| GOAL OF THE EXERCISE |
Read the records below and report each line in which "section" occurs.

| INFORMATION |
━━━━

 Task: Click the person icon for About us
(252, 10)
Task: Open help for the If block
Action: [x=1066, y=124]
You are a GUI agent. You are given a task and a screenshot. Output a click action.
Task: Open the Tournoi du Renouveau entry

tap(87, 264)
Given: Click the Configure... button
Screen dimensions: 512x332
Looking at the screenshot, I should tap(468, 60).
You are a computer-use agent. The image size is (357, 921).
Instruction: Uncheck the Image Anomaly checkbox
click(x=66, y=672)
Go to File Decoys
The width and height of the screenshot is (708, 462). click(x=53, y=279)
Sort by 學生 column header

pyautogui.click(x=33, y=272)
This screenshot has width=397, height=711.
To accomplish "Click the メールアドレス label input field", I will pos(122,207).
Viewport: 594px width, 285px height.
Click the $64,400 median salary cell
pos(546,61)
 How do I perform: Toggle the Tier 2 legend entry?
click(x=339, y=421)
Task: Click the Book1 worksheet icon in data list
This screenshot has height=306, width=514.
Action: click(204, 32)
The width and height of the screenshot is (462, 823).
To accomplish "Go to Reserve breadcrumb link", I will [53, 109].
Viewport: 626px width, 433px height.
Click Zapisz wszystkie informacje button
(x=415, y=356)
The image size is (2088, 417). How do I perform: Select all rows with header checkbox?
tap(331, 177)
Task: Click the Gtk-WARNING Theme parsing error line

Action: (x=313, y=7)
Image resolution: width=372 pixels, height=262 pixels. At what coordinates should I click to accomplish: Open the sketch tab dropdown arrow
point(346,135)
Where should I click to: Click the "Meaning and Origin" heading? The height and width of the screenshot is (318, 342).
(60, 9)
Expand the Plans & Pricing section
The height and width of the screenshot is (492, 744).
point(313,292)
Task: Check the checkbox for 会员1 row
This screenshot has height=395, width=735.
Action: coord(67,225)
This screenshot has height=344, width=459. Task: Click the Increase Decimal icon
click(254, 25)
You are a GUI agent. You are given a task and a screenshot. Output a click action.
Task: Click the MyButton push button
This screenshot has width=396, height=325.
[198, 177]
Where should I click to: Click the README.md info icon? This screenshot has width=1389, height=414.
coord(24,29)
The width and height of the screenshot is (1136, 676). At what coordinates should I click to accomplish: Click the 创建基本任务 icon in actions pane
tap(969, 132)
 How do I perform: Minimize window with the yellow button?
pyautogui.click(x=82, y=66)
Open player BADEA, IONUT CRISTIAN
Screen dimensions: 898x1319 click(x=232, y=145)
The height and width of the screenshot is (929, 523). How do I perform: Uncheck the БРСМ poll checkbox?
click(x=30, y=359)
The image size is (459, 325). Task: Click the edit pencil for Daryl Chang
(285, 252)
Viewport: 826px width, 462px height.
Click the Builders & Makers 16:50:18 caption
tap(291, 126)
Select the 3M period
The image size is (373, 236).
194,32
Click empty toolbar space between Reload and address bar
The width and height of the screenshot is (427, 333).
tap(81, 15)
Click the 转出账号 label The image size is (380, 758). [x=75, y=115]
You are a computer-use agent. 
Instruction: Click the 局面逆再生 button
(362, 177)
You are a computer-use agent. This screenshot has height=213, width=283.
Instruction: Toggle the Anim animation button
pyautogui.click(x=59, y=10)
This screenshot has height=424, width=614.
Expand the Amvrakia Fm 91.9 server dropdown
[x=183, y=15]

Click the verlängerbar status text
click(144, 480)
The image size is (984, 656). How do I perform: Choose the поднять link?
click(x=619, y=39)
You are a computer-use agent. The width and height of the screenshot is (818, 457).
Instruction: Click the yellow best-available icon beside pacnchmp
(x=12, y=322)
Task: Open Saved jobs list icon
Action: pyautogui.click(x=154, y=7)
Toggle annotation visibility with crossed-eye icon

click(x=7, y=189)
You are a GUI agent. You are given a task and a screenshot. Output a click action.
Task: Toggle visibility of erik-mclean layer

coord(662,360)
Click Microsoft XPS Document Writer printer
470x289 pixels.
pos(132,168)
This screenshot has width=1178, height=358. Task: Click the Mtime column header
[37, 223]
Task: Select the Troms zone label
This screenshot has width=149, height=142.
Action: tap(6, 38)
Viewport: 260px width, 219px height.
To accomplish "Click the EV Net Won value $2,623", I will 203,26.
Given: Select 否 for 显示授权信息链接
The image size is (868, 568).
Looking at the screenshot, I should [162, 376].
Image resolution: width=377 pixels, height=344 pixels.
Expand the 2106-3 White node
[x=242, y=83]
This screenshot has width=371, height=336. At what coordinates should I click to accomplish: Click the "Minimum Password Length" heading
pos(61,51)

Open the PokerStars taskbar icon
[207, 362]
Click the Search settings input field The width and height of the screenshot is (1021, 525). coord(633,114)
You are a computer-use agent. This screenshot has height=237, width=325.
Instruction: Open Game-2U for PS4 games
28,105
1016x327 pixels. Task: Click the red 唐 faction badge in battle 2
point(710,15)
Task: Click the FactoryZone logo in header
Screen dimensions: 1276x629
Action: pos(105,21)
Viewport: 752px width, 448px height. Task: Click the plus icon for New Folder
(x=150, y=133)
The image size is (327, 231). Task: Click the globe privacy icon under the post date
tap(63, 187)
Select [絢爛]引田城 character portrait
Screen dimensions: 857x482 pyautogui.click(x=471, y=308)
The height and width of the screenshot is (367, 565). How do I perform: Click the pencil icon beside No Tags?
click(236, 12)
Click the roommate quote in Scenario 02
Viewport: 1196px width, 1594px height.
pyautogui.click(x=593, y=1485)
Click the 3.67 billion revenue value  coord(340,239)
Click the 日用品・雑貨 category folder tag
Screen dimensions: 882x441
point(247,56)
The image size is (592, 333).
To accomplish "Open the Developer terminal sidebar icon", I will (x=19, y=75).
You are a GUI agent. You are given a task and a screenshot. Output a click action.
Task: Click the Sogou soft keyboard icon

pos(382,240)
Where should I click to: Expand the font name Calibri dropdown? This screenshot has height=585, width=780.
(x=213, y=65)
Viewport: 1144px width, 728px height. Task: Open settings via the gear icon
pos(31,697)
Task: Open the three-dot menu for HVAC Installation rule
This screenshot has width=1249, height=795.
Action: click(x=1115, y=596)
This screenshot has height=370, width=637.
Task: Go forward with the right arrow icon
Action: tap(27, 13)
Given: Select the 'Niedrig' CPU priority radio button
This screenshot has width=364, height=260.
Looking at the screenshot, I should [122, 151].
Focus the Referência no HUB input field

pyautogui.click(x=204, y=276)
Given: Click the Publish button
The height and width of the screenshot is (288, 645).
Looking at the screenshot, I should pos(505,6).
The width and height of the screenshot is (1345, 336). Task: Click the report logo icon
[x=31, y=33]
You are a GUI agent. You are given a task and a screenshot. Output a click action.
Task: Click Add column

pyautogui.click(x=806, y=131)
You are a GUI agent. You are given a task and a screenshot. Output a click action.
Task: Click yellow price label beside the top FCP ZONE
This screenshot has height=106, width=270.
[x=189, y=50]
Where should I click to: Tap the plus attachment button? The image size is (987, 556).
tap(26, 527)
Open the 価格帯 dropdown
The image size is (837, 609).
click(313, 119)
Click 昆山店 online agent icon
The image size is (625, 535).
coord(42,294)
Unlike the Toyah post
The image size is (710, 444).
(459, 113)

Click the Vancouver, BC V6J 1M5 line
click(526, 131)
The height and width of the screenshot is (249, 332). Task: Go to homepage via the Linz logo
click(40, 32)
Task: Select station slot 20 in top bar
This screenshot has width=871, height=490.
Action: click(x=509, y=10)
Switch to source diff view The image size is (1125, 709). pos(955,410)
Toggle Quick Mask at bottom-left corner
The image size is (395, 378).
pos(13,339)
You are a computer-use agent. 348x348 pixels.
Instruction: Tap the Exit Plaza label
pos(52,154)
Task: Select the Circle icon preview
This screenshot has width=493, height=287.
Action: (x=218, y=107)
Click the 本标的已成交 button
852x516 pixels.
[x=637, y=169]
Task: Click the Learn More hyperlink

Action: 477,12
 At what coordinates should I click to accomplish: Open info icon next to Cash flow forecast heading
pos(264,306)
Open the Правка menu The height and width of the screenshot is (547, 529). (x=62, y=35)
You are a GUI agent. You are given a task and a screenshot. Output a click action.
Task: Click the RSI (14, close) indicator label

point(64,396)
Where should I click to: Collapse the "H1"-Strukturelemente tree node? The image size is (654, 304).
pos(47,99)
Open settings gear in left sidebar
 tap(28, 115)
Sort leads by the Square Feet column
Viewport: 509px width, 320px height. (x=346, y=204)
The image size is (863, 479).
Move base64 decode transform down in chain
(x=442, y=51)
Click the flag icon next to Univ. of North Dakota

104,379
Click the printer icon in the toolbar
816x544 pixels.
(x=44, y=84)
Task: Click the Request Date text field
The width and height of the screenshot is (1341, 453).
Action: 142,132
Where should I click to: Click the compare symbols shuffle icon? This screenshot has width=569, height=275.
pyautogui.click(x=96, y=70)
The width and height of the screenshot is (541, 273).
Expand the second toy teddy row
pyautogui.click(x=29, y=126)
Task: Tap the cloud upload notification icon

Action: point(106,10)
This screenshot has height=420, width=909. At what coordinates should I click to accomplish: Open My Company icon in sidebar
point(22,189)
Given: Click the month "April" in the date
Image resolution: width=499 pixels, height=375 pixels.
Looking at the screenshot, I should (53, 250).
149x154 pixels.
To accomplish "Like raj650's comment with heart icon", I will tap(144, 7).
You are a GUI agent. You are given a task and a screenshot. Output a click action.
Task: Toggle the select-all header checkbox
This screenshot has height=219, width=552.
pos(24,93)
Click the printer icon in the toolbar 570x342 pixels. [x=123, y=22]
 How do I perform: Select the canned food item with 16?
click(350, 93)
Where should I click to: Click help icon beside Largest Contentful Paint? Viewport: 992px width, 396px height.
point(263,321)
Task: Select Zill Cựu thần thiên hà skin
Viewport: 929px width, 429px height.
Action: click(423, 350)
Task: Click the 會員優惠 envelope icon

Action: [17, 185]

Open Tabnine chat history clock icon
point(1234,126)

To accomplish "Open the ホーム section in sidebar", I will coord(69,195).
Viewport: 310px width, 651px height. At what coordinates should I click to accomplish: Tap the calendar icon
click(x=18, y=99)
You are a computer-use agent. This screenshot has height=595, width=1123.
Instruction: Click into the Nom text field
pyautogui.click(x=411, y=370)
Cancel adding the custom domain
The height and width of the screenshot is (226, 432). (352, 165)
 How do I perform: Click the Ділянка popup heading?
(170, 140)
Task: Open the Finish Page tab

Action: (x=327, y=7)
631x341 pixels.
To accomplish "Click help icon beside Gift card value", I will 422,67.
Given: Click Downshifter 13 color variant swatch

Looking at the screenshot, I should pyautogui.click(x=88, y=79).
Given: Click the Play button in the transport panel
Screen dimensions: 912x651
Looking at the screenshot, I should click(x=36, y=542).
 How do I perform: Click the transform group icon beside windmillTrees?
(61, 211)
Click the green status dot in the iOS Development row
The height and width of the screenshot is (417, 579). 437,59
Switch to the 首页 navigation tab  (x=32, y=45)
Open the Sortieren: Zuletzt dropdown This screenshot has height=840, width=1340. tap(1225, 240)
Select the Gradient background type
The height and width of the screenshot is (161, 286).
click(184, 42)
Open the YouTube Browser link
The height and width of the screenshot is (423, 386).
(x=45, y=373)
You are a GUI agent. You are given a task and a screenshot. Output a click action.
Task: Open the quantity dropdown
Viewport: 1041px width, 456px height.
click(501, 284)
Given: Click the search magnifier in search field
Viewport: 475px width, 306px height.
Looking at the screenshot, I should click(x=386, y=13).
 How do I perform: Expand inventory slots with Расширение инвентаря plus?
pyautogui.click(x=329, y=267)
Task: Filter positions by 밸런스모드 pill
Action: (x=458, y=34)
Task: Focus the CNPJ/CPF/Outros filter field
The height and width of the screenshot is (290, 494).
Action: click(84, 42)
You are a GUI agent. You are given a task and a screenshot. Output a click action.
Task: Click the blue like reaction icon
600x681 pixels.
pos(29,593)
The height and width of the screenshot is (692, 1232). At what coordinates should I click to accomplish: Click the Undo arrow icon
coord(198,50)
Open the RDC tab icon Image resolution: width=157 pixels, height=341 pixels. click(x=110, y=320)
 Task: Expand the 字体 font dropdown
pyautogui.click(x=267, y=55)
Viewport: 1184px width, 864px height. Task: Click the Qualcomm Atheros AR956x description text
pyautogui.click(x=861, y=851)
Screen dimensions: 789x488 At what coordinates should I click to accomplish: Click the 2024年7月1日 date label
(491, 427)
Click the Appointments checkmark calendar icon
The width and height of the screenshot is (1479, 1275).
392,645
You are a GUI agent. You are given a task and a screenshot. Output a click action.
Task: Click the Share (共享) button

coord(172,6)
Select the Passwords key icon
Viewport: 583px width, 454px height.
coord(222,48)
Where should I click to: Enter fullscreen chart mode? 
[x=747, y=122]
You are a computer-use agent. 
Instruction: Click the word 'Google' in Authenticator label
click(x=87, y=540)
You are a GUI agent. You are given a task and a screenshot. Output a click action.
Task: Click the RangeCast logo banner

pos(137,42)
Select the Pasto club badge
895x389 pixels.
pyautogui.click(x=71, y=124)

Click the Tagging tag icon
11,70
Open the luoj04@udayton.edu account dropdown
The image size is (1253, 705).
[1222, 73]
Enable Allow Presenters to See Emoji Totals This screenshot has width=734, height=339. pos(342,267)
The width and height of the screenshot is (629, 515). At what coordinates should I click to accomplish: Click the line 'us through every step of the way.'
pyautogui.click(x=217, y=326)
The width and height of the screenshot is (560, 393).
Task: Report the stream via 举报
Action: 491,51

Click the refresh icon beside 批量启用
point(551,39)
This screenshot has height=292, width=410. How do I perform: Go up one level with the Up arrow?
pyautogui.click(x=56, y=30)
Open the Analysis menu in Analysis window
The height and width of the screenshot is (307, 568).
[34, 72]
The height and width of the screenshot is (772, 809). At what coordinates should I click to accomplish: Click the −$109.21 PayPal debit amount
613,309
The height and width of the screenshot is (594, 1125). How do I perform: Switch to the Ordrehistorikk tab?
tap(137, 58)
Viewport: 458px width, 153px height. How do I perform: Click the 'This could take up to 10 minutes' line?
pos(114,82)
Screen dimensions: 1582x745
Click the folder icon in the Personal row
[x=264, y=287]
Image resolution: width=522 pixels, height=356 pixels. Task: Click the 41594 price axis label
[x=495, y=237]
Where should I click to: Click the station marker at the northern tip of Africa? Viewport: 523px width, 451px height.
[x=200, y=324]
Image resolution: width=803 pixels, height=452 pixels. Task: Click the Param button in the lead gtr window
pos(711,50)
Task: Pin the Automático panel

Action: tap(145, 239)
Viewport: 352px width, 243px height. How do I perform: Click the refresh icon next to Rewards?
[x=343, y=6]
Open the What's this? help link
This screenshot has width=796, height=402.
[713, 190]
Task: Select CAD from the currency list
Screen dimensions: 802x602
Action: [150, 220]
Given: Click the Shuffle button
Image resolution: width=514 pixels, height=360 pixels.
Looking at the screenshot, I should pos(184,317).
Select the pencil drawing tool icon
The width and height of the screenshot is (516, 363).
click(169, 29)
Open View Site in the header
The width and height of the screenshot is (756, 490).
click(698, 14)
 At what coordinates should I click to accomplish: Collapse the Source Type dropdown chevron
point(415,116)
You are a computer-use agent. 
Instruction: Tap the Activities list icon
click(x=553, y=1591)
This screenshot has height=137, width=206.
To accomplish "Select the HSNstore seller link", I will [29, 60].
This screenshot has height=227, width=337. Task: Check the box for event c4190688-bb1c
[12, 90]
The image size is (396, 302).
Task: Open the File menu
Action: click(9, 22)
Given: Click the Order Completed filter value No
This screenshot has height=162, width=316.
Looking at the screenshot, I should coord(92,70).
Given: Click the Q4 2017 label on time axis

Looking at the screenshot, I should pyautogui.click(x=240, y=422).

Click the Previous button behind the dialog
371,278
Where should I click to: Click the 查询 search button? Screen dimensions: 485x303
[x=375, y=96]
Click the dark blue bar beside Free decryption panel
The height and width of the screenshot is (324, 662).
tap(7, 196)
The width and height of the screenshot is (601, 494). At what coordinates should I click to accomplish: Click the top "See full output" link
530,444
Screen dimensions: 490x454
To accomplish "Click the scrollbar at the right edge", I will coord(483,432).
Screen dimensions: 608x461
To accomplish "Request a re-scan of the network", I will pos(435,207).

━━━━

| TASK RESULT |
Expand the Plans & Pricing section
To accomplish "Open the ホーム section in sidebar", I will coord(69,195).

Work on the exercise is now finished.